GIVEN DATA:

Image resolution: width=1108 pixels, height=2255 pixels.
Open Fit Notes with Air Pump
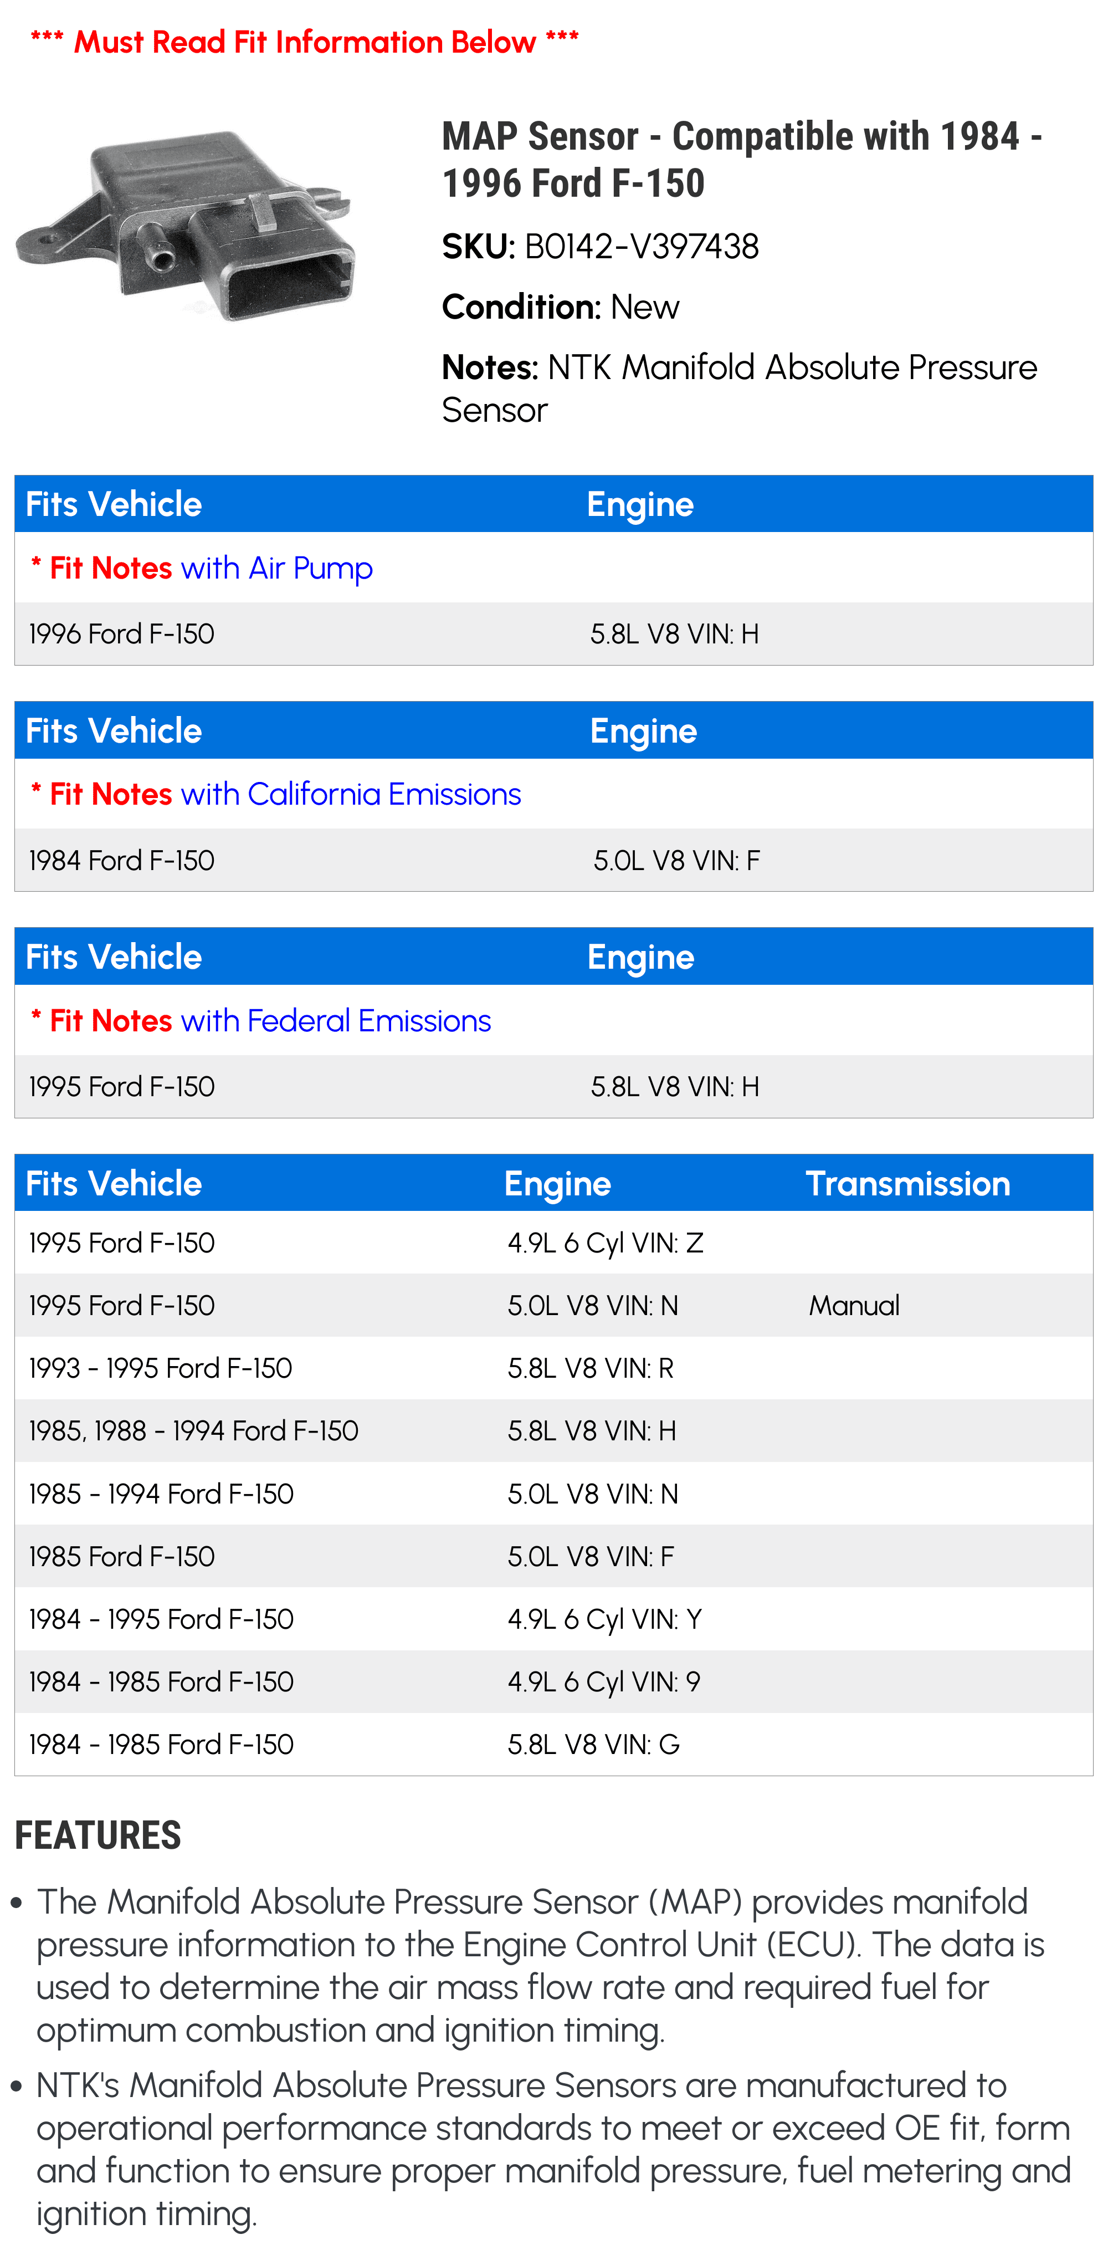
==
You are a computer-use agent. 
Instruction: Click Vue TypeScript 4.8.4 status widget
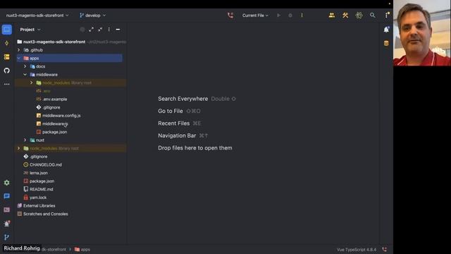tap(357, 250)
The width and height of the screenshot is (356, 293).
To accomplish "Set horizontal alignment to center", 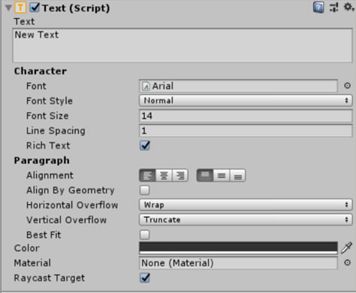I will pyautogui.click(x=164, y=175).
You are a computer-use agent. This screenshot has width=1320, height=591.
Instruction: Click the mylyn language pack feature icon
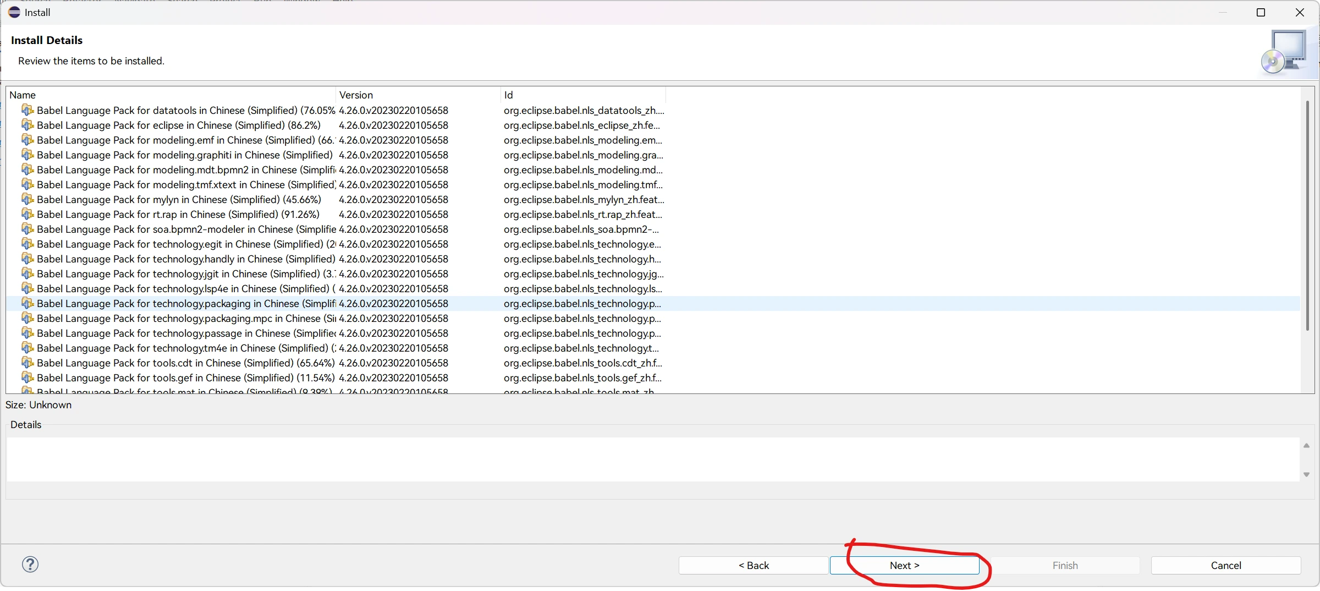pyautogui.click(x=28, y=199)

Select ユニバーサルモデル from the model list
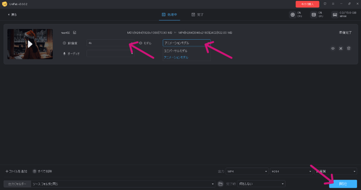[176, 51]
==
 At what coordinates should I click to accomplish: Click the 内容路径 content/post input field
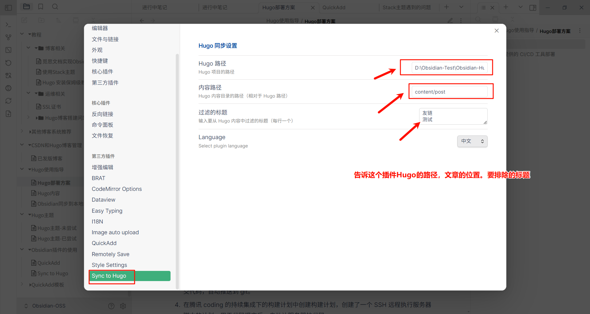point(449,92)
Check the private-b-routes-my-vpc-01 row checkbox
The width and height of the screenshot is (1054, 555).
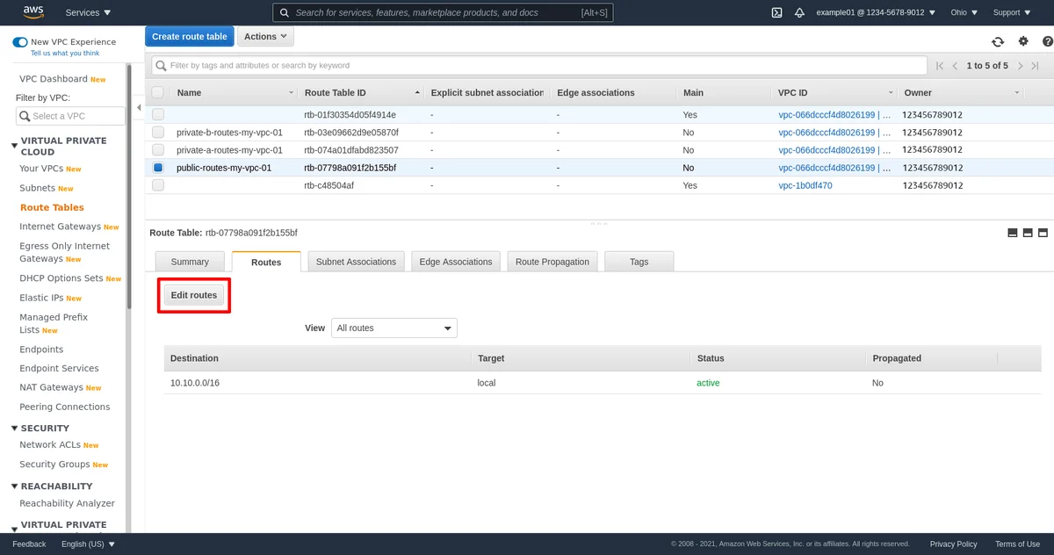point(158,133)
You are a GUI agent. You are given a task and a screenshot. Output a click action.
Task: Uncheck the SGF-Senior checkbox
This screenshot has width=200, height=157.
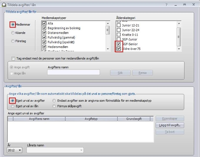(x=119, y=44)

REQUIRED WORK:
Reproduce verbatim the items starting with the line containing "Image resolution: width=1108" and ending with the line containing "Open Fit Notes with Air Pump".

EXERCISE RESPONSE:
Image resolution: width=1108 pixels, height=2255 pixels.
Open Fit Notes with Air Pump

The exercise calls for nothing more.